Exercise prompt: Output the lines from the one containing "The height and" through the one containing "The width and height of the screenshot is (1918, 892).", inclusive, exactly as they are but with the pictures left out.

Collected data
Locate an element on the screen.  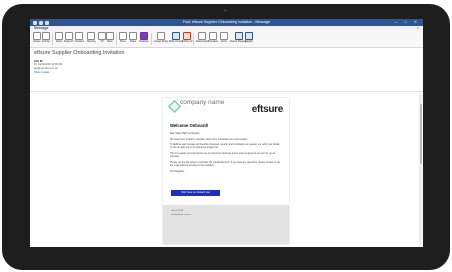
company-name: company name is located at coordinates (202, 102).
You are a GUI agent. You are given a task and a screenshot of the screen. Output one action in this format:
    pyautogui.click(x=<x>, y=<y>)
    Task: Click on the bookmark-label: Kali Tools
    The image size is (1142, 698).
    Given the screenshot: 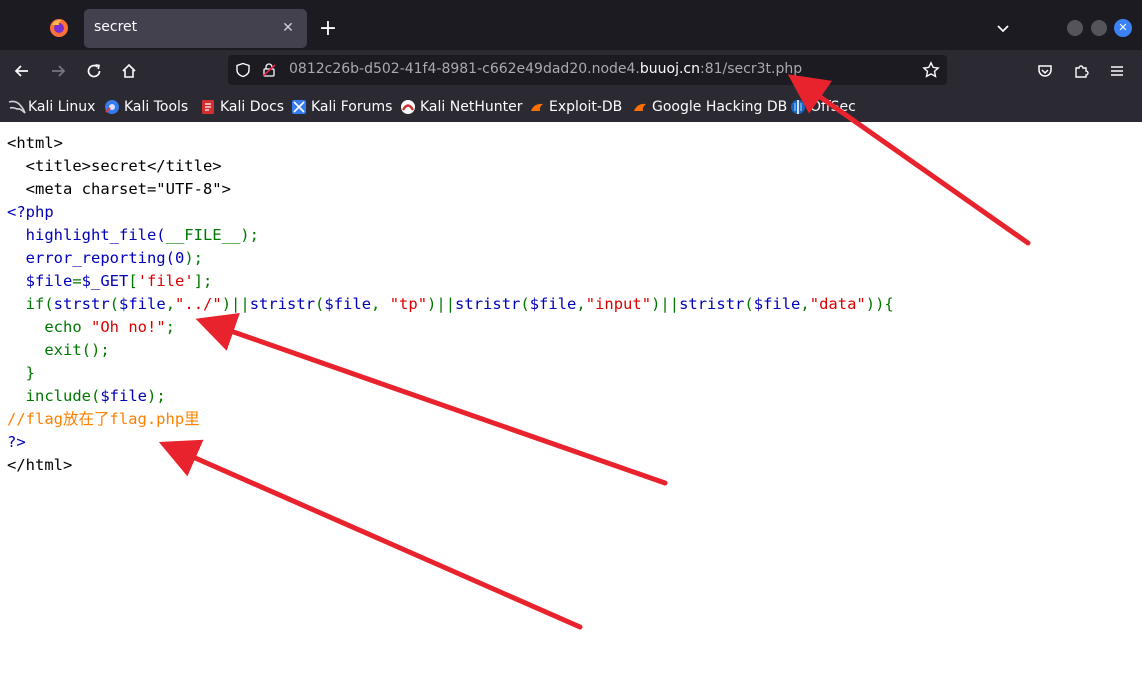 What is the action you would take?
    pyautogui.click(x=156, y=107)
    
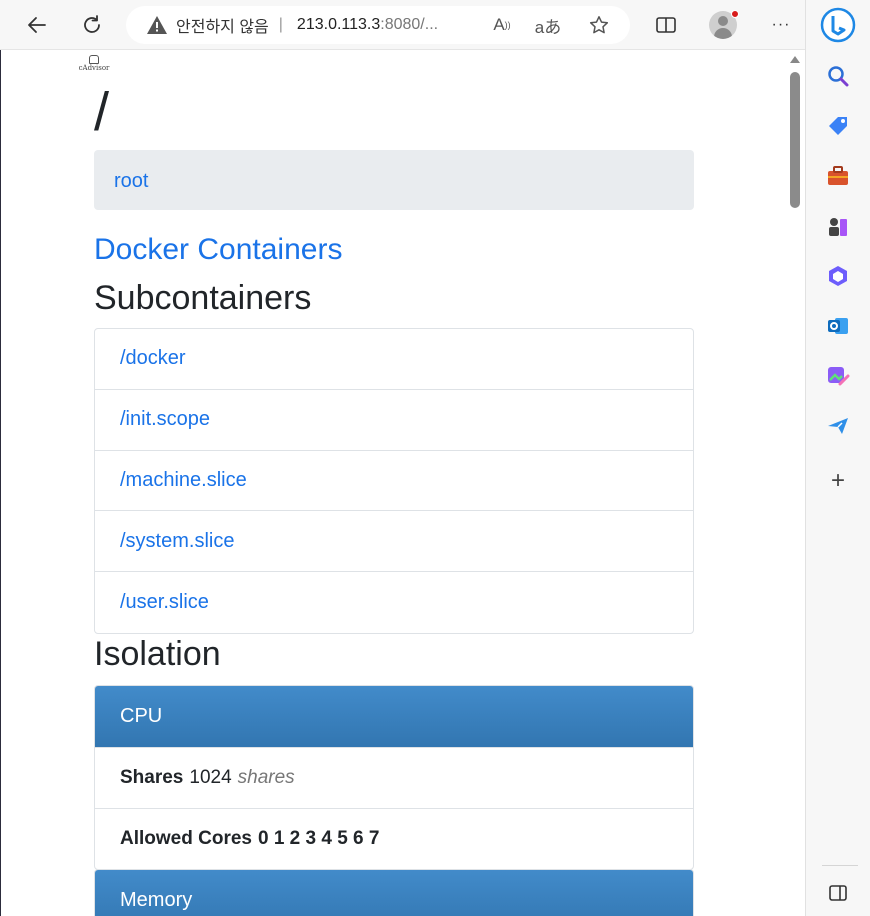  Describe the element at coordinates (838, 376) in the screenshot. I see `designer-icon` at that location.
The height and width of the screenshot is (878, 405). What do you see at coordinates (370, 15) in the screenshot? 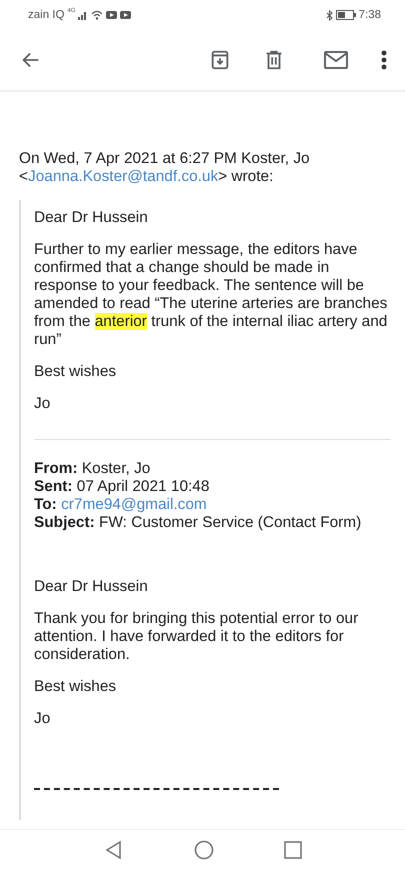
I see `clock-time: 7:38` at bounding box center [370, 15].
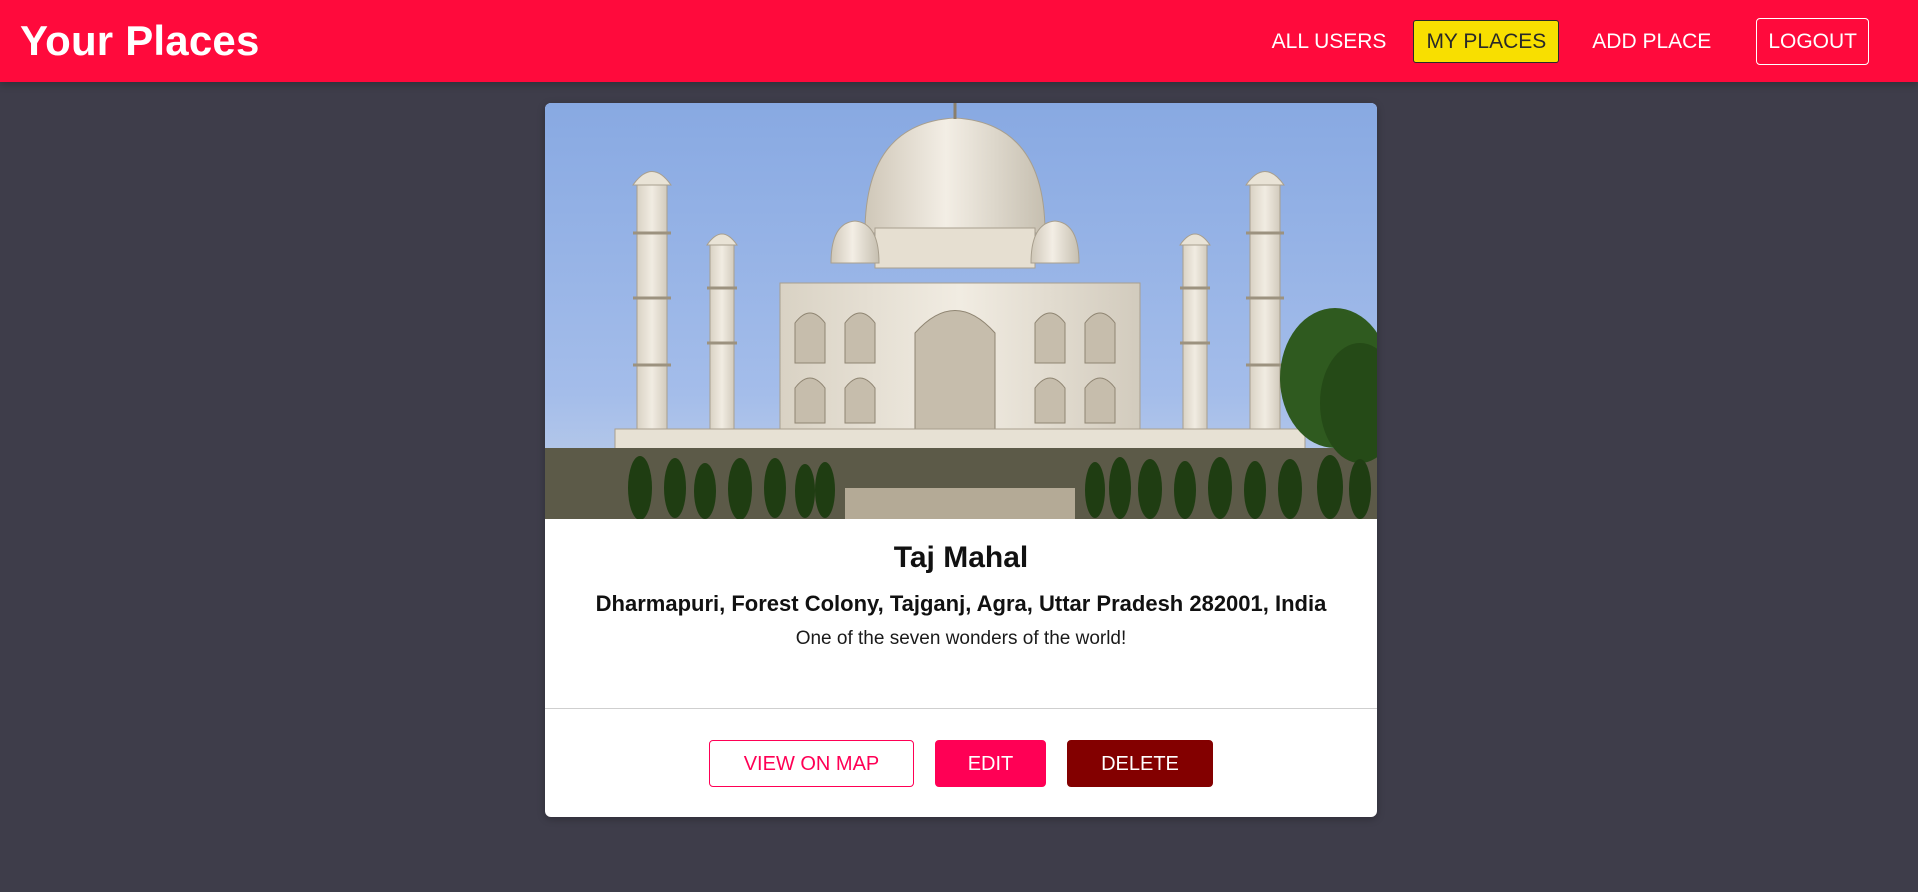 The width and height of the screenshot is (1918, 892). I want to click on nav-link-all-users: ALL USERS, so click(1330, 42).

* * *

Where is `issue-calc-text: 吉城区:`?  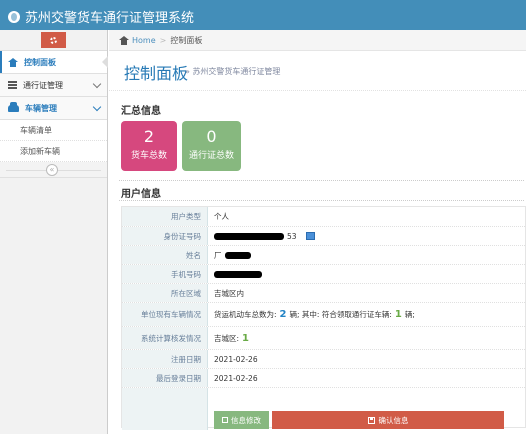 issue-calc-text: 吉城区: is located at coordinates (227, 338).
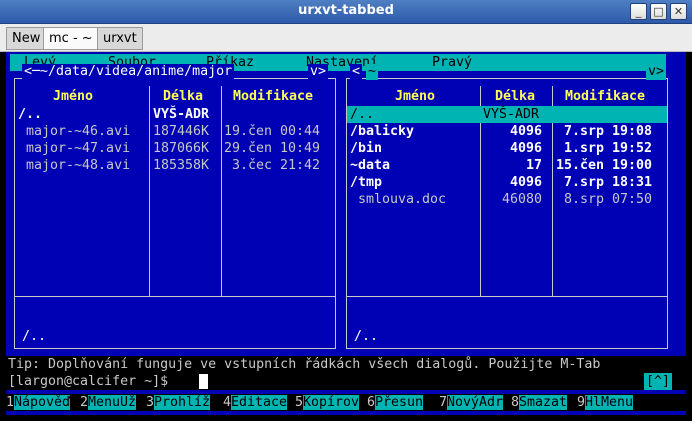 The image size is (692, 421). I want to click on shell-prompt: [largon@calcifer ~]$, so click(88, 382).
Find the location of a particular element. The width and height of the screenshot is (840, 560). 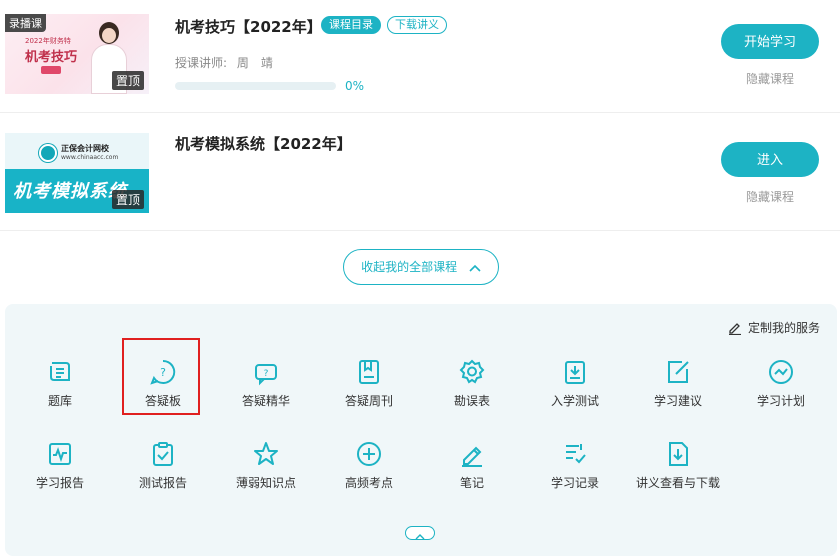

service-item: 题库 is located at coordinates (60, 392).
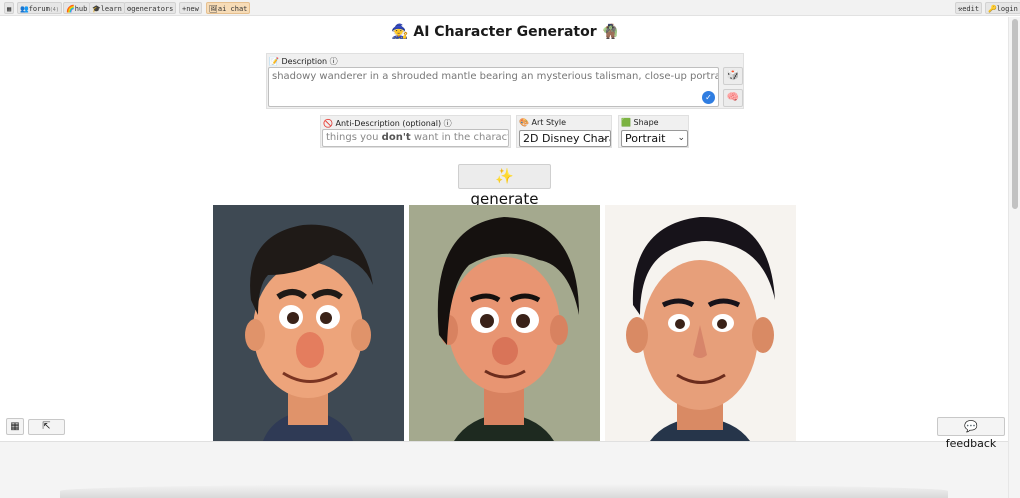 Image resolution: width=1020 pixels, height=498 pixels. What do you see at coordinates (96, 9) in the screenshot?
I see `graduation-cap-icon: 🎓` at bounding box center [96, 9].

...

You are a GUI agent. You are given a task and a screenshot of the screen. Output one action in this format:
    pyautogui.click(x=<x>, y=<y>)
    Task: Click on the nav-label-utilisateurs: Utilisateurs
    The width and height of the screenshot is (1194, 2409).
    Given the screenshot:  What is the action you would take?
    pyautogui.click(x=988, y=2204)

Finished exercise:
The height and width of the screenshot is (878, 405). What do you see at coordinates (370, 15) in the screenshot? 
I see `clock-time: 7:38` at bounding box center [370, 15].
 The width and height of the screenshot is (1918, 892). I want to click on nav-link-all-users: ALL USERS, so click(1330, 42).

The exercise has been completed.